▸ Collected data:

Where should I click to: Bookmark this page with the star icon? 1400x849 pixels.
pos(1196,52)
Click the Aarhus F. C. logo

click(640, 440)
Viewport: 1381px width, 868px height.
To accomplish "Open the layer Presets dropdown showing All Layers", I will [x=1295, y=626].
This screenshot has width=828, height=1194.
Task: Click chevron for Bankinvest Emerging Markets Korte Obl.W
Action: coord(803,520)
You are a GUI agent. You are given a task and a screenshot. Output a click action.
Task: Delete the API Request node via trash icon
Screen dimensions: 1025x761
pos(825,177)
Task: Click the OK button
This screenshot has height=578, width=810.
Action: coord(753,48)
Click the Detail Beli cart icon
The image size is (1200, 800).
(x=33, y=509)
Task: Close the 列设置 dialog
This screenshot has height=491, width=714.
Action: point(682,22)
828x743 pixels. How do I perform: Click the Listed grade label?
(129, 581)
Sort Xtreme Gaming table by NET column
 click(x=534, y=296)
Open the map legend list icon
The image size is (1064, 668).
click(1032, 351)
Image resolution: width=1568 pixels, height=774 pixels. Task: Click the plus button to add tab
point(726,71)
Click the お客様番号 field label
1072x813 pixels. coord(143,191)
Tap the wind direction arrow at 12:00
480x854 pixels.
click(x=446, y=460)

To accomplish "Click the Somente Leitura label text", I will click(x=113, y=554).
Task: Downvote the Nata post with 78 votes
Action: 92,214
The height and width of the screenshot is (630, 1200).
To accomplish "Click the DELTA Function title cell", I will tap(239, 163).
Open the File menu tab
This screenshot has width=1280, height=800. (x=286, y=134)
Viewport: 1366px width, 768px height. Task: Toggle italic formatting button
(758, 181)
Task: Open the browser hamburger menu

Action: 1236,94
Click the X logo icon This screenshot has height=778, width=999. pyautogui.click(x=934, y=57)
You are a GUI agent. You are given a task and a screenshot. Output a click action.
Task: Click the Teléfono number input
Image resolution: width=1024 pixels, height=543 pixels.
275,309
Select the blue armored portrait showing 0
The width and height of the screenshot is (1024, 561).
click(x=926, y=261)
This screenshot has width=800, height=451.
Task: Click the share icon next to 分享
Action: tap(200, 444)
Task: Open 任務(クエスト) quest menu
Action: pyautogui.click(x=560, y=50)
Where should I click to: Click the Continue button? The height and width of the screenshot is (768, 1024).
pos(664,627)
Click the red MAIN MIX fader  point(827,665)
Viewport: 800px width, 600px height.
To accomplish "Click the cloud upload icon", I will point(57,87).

▸ Problem description: Write out each line exactly, as it is shown above.

▸ Solution to this problem:
Where should I click to: Bookmark this page with the star icon? 1400x849 pixels.
pos(1196,52)
Click the Aarhus F. C. logo

click(640, 440)
Viewport: 1381px width, 868px height.
To accomplish "Open the layer Presets dropdown showing All Layers", I will [x=1295, y=626].
This screenshot has width=828, height=1194.
Task: Click chevron for Bankinvest Emerging Markets Korte Obl.W
Action: coord(803,520)
You are a GUI agent. You are given a task and a screenshot. Output a click action.
Task: Delete the API Request node via trash icon
Screen dimensions: 1025x761
pos(825,177)
Task: Click the OK button
This screenshot has height=578, width=810.
Action: coord(753,48)
Click the Detail Beli cart icon
The image size is (1200, 800).
(x=33, y=509)
Task: Close the 列设置 dialog
This screenshot has height=491, width=714.
Action: point(682,22)
828x743 pixels. How do I perform: Click the Listed grade label?
(129, 581)
Sort Xtreme Gaming table by NET column
 click(x=534, y=296)
Open the map legend list icon
The image size is (1064, 668).
click(1032, 351)
Image resolution: width=1568 pixels, height=774 pixels. Task: Click the plus button to add tab
point(726,71)
Click the お客様番号 field label
1072x813 pixels. coord(143,191)
Tap the wind direction arrow at 12:00
480x854 pixels.
click(x=446, y=460)

To accomplish "Click the Somente Leitura label text", I will click(x=113, y=554).
Task: Downvote the Nata post with 78 votes
Action: 92,214
The height and width of the screenshot is (630, 1200).
To accomplish "Click the DELTA Function title cell", I will tap(239, 163).
Open the File menu tab
This screenshot has width=1280, height=800. (x=286, y=134)
Viewport: 1366px width, 768px height. Task: Toggle italic formatting button
(758, 181)
Task: Open the browser hamburger menu

Action: 1236,94
Click the X logo icon This screenshot has height=778, width=999. pyautogui.click(x=934, y=57)
You are a GUI agent. You are given a task and a screenshot. Output a click action.
Task: Click the Teléfono number input
Image resolution: width=1024 pixels, height=543 pixels.
275,309
Select the blue armored portrait showing 0
The width and height of the screenshot is (1024, 561).
click(x=926, y=261)
This screenshot has width=800, height=451.
Task: Click the share icon next to 分享
Action: tap(200, 444)
Task: Open 任務(クエスト) quest menu
Action: pyautogui.click(x=560, y=50)
Where should I click to: Click the Continue button? The height and width of the screenshot is (768, 1024).
pos(664,627)
Click the red MAIN MIX fader  point(827,665)
Viewport: 800px width, 600px height.
To accomplish "Click the cloud upload icon", I will point(57,87).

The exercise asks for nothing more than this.